Shared Storage (GlusterFS)
While Docker Swarm is great for keeping containers running (and restarting those that fail), it does nothing for persistent storage. This means if you actually want your containers to keep any data persistent across restarts (hint: you do!), you need to provide shared storage to every docker node.
This recipe is deprecated. It didn't work well in 2017, and it's not likely to work any better now. It remains here as a reference. I now recommend the use of Ceph for shared storage instead. - 2019 Chef
This GlusterFS recipe was my original design for shared storage, but I found it to be flawed, and I replaced it with a design which employs Ceph instead. This recipe is an alternate to the Ceph design, if you happen to prefer GlusterFS.
3 x Virtual Machines (configured earlier), each with:
- CentOS/Fedora Atomic
- At least 1GB RAM
- At least 20GB disk space (but it'll be tight)
- Connectivity to each other within the same subnet, and on a low-latency link (i.e., no WAN links)
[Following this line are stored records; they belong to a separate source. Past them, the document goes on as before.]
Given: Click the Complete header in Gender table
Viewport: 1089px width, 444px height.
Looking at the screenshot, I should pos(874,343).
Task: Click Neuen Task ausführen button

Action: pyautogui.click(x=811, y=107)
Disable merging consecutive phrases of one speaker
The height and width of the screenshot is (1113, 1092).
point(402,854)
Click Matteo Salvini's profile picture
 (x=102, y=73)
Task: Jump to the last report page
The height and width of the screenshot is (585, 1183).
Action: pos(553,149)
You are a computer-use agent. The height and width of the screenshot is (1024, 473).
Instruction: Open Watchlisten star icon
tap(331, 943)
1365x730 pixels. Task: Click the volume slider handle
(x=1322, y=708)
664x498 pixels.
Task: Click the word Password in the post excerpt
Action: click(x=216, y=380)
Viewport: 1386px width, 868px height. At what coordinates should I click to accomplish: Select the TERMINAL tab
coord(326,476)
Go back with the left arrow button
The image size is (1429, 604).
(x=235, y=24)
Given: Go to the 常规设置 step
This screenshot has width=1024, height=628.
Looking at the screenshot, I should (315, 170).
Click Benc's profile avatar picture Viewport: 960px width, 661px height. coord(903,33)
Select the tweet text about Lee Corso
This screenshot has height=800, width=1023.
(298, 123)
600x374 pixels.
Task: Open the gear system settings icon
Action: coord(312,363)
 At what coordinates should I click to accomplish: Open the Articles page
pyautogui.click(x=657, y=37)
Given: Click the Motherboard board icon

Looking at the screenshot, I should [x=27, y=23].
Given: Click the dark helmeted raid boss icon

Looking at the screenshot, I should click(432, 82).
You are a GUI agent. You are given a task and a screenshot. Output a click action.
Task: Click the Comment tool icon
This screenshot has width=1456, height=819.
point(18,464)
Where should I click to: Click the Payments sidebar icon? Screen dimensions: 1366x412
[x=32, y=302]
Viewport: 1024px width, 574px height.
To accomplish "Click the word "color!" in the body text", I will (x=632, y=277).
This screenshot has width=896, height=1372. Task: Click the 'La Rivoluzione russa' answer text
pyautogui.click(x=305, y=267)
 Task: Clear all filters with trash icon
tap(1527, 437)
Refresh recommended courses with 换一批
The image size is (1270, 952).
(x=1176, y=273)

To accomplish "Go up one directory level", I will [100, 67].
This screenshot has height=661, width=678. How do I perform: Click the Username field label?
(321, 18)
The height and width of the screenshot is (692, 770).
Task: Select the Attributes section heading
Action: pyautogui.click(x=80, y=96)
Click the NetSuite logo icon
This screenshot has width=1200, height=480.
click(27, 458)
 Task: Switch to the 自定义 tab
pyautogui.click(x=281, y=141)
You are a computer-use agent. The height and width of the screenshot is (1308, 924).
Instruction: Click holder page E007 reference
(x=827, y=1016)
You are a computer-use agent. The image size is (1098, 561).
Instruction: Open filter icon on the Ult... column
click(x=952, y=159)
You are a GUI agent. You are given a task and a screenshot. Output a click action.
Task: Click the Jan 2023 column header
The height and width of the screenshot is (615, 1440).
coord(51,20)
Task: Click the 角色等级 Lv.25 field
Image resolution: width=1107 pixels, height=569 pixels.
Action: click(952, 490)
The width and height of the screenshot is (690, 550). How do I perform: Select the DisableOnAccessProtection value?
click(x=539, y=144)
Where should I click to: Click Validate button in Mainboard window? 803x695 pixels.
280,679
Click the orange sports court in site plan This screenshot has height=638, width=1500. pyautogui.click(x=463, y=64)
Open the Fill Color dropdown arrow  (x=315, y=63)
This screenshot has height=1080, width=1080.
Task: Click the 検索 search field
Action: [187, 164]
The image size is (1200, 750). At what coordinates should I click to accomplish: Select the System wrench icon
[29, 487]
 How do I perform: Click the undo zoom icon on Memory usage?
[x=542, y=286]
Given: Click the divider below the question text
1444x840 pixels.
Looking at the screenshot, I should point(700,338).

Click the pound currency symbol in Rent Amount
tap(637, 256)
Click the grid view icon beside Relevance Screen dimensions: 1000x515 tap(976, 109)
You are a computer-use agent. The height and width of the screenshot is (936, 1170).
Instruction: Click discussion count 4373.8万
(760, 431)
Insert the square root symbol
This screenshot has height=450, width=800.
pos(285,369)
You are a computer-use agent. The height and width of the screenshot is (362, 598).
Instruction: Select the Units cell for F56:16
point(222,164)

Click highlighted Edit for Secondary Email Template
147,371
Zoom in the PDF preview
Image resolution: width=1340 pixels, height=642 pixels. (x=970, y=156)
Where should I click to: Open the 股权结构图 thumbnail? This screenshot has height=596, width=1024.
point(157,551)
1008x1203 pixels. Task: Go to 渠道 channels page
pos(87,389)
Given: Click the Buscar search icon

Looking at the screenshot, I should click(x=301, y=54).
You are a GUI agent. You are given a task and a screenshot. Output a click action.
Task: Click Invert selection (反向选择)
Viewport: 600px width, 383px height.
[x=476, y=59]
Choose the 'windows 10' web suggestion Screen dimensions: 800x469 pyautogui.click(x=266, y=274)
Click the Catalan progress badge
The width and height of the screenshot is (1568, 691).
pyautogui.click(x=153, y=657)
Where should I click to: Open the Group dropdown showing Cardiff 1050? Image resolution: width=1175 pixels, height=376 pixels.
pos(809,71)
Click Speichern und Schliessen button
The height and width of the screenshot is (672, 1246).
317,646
- A second disk, or adequate space on the primary disk for a dedicated data partition
Create Gluster "bricks"
To build our Gluster volume, we need 2 out of the 3 VMs to provide one "brick". The bricks will be used to create the replicated volume. Assuming a replica count of 2 (i.e., 2 copies of the data are kept in gluster), our total number of bricks must be divisible by our replica count. (I.e., you can't have 3 bricks if you want 2 replicas. You can have 4 though - We have to have minimum 3 swarm manager nodes for fault-tolerance, but only 2 of those nodes need to run as gluster servers.)
On each host, run a variation following to create your bricks, adjusted for the path to your disk.
The example below assumes /dev/vdb is dedicated to the gluster volume
( echo o # Create a new empty DOS partition table echo n # Add a new partition echo p # Primary partition echo 1 # Partition number echo # First sector (Accept default: 1) echo # Last sector (Accept default: varies) echo w # Write changes ) | sudo fdisk /dev/vdb mkfs.xfs -i size=512 /dev/vdb1 mkdir -p /var/no-direct-write-here/brick1 echo '' >> /etc/fstab >> /etc/fstab echo '# Mount /dev/vdb1 so that it can be used as a glusterfs volume' >> /etc/fstab echo '/dev/vdb1 /var/no-direct-write-here/brick1 xfs defaults 1 2' >> /etc/fstab mount -a && mount
Don't provision all your LVM space
Atomic uses LVM to store docker data, and automatically grows Docker's volumes as requried. If you commit all your free LVM space to your brick, you'll quickly find (as I did) that docker will start to fail with error messages about insufficient space. If you're going to slice off a portion of your LVM space in /dev/atomicos, make sure you leave enough space for Docker storage, where "enough" depends on how much you plan to pull images, make volumes, etc. I ate through 20GB very quickly doing development, so I ended up provisioning 50GB for atomic alone, with a separate volume for the brick.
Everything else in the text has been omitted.